● Text provided
=======

The state's tax grab has taken a toll on many cities, but particularly in Southern California, experts say, because of increasing demands on public services by uninsured workers and other members of the working poor.

"If you look around, the cities are generally operating within their means here, but the quality of life is just going down," said Marc Pisano, executive director of the Southern California Association of Governments. "People thought I was Chicken Little when I warned them about what Sacramento was doing, but it has become pretty apparent now. The biggest threat the cities are facing is the state taking away more of their resources."

What many local politicians now acknowledge is that, facing limits on property tax revenues following the passage of Proposition 13 in 1978, one of the few ways to expand services was to raise money through unconventional schemes.

Orange County was the most spectacular victim of such schemes going bad. It declared bankruptcy, the largest ever for a municipality, after a little known investment fund operated by the county treasurer lost $1.6 billion trading in what are known as derivatives -- a market normally for the shrewdest players.

=======

● Data entries

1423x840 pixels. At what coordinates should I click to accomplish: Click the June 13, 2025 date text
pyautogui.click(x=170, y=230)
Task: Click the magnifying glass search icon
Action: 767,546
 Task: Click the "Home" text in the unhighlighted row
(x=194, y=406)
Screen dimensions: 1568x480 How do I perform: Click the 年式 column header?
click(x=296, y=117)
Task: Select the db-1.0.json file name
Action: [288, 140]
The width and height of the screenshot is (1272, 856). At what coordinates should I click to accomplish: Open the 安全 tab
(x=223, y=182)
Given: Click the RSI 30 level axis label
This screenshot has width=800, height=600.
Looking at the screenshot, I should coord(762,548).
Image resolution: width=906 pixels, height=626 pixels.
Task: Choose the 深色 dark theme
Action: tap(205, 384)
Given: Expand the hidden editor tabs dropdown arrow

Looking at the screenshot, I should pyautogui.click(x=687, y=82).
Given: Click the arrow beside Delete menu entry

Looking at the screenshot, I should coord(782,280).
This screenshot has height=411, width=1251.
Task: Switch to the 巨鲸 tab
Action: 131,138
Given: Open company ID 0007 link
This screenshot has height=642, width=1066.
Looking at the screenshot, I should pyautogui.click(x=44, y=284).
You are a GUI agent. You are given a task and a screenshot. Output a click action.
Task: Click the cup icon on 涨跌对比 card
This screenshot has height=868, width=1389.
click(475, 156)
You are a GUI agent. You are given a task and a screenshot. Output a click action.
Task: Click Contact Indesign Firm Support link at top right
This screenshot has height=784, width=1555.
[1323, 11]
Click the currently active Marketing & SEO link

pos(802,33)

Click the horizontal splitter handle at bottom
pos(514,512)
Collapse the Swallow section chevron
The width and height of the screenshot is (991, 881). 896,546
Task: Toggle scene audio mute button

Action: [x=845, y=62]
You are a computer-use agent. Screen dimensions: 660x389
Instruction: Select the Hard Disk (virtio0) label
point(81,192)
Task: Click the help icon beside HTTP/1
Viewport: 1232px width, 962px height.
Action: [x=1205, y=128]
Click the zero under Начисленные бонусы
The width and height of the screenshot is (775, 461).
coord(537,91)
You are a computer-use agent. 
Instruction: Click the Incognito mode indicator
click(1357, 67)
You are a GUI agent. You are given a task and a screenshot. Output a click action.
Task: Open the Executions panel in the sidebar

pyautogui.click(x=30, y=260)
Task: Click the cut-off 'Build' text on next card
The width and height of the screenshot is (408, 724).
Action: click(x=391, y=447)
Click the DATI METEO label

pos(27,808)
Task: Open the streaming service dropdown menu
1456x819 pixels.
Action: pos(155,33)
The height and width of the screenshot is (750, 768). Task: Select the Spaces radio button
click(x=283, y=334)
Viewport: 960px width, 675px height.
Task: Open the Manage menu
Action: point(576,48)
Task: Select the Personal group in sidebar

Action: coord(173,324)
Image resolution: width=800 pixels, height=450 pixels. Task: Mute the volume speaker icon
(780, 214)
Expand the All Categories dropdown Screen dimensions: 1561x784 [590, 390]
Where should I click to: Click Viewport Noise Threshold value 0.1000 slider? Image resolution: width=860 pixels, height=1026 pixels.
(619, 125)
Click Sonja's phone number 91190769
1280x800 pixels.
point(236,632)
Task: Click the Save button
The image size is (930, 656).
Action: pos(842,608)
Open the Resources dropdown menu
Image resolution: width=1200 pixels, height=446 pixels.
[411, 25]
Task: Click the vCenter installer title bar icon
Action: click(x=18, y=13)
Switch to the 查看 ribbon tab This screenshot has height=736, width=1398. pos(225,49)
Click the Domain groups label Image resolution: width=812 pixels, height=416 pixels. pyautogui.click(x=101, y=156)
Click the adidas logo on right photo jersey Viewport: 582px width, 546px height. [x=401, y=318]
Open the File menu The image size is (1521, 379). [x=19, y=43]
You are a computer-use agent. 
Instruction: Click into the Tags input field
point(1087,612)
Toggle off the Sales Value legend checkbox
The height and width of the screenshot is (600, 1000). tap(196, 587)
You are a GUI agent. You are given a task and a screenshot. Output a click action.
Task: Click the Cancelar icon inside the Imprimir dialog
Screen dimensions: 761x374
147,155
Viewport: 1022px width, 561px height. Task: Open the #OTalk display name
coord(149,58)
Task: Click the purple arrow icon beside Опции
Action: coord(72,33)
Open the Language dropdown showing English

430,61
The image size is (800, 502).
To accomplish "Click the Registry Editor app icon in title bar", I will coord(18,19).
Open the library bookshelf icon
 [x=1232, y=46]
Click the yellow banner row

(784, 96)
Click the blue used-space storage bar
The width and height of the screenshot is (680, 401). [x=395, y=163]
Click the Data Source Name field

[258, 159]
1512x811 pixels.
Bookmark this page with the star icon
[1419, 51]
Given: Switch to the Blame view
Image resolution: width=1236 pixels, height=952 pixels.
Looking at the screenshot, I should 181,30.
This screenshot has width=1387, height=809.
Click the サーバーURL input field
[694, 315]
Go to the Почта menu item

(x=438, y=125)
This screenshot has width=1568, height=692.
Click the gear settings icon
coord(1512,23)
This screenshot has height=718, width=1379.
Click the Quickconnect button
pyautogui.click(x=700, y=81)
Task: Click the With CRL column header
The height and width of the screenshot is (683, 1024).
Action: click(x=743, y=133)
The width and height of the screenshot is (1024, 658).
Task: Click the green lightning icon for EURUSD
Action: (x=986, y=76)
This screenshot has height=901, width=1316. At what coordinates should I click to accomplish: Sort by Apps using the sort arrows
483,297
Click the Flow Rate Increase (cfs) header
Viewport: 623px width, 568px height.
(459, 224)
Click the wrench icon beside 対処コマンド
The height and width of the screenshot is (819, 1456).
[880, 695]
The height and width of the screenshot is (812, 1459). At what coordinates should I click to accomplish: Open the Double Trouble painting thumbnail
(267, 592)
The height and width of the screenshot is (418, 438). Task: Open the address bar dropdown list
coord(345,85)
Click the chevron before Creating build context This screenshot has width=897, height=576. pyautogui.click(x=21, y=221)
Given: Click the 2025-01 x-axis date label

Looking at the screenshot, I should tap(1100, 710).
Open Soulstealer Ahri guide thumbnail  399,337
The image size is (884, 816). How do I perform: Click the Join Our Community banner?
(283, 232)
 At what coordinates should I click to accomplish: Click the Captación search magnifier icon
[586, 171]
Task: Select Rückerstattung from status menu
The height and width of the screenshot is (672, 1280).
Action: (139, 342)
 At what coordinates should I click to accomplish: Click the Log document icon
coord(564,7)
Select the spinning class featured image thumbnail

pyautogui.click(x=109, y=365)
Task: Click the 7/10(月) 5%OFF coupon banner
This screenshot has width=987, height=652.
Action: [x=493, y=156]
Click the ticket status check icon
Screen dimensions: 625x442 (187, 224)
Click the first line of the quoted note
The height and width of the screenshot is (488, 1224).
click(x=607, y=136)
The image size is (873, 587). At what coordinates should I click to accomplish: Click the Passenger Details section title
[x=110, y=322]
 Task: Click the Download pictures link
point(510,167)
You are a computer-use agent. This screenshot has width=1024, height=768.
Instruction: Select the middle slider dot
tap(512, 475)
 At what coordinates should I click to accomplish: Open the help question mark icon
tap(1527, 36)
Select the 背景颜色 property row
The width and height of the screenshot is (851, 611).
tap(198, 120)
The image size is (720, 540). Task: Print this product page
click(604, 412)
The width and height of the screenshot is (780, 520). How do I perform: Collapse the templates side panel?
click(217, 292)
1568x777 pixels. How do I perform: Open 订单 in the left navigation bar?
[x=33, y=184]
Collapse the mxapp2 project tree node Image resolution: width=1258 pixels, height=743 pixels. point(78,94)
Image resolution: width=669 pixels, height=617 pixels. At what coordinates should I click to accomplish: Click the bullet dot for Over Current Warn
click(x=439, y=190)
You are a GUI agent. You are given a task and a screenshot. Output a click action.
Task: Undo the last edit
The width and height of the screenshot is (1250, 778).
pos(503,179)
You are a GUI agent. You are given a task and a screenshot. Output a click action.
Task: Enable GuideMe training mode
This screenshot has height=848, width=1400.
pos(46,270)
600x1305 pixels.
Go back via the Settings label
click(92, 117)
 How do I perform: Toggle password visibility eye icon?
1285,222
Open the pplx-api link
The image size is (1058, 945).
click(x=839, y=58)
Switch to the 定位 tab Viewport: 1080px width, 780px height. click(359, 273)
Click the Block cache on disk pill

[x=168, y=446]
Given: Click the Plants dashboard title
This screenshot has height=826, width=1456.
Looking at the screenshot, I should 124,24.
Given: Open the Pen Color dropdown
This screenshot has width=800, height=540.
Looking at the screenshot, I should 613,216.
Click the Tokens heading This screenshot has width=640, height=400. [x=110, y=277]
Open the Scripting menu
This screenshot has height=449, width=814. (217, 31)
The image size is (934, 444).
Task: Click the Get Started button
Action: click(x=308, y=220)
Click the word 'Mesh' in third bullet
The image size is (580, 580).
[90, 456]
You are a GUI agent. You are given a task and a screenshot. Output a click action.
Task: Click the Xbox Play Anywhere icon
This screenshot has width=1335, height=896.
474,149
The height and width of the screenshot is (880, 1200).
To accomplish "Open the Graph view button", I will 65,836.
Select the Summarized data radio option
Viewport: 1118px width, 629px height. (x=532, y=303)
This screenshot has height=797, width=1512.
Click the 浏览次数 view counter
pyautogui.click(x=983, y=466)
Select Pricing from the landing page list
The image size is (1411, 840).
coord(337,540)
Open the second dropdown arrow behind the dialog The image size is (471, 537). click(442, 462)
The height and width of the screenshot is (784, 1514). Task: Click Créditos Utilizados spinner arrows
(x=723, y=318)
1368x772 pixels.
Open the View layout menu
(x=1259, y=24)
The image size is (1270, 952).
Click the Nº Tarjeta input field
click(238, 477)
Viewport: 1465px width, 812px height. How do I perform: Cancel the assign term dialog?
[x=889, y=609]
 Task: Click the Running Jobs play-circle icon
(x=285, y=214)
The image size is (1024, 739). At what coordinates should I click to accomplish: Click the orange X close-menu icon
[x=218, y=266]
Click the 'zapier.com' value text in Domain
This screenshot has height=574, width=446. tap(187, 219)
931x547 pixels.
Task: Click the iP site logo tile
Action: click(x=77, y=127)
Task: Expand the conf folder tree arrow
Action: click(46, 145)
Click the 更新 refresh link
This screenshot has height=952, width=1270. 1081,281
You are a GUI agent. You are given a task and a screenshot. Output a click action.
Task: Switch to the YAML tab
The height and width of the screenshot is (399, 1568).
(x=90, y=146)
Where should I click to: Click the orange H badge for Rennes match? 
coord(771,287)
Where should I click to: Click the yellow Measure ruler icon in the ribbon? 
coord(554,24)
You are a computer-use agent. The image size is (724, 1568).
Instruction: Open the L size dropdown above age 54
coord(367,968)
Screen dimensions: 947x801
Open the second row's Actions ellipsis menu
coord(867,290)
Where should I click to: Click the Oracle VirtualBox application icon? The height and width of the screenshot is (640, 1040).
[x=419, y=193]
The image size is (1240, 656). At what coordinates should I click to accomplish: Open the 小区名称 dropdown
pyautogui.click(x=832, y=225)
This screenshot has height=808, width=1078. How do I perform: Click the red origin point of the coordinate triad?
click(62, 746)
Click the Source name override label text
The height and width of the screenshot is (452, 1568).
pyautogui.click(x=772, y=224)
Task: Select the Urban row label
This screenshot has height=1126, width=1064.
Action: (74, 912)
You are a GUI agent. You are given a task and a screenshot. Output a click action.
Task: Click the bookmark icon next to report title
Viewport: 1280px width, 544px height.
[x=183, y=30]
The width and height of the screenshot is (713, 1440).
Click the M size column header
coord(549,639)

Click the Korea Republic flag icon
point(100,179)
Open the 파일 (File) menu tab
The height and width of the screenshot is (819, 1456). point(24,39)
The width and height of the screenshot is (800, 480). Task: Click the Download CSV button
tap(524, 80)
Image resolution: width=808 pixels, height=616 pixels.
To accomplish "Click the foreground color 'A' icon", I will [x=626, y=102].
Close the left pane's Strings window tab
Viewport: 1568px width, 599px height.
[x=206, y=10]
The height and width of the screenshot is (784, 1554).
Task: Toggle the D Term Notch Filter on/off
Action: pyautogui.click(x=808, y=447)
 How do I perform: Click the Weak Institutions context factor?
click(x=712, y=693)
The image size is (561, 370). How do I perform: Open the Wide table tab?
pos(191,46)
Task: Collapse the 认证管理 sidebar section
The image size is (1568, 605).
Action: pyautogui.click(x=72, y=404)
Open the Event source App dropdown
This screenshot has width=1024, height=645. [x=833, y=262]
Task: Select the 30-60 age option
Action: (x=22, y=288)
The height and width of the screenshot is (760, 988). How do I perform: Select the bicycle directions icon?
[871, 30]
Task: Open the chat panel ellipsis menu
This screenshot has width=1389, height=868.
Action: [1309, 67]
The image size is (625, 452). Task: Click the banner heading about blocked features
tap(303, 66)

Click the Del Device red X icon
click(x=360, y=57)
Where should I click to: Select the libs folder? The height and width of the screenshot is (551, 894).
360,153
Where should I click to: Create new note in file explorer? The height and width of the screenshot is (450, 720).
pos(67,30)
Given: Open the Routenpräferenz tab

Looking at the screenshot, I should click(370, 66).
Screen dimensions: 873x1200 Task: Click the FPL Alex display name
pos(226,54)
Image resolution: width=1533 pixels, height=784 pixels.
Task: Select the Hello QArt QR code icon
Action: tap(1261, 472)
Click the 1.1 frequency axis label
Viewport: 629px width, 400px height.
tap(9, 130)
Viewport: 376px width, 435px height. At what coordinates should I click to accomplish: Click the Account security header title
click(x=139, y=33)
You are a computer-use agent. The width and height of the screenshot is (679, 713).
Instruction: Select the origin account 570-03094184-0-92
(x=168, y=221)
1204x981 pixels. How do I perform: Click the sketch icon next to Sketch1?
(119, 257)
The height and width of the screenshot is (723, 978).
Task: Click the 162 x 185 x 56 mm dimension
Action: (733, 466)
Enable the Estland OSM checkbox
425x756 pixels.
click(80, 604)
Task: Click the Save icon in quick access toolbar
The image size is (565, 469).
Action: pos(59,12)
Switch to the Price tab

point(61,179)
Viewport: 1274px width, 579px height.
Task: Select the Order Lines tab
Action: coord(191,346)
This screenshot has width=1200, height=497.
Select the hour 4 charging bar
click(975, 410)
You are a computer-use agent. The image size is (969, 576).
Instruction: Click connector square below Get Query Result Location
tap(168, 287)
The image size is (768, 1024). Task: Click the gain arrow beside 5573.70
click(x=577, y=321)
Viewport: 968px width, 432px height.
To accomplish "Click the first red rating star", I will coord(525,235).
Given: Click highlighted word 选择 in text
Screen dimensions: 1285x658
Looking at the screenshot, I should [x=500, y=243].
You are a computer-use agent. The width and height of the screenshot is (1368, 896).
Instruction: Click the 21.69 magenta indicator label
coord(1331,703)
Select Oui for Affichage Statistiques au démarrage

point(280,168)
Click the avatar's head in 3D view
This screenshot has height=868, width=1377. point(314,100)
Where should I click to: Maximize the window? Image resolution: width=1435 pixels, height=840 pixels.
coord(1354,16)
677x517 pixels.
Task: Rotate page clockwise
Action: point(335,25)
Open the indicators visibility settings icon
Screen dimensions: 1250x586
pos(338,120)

=======

● Tasks and exercises
A – Repeat the passage on California city finances word for word, starting at "What many local" and ending at "the shrewdest players.".
B – Pick up the passage on California city finances after its last sentence and write the next part.

● Responses per task
A –
What many local politicians now acknowledge is that, facing limits on property tax revenues following the passage of Proposition 13 in 1978, one of the few ways to expand services was to raise money through unconventional schemes.

Orange County was the most spectacular victim of such schemes going bad. It declared bankruptcy, the largest ever for a municipality, after a little known investment fund operated by the county treasurer lost $1.6 billion trading in what are known as derivatives -- a market normally for the shrewdest players.

B –
"It was true then and it's still true that you just find public officials making promises they can't keep," said Larry Agran, the mayor of the city of Irvine, which lost more than $20 million in the Orange County disaster. "They say they can improve services without increasing taxes, and it just can't be done. So they try and work some sort of magic. "

He added, "No one has the courage to say, 'We can't afford these services unless you raise taxes.' "

Agran admits, however, that the temptation remains. Irvine is considering forming a public power utility, and using any profits for government services.

"You have to be in the hunt for these kinds of things all the time, but you have to realize they are very risky," he said.

Gardena first started to think about creating an insurance company in the late 1980s when liability premiums started soaring and some private insurance companies stopped offering coverage, leaving cities exposed.

After speaking with consultants, city officials thought they had found the perfect solution. With a $15 million investment, Gardena would form a mutual insurance company to insure itself and, it hoped, other small California cities. It would thus obtain coverage and, at the same time, boost its revenues with the expected profits.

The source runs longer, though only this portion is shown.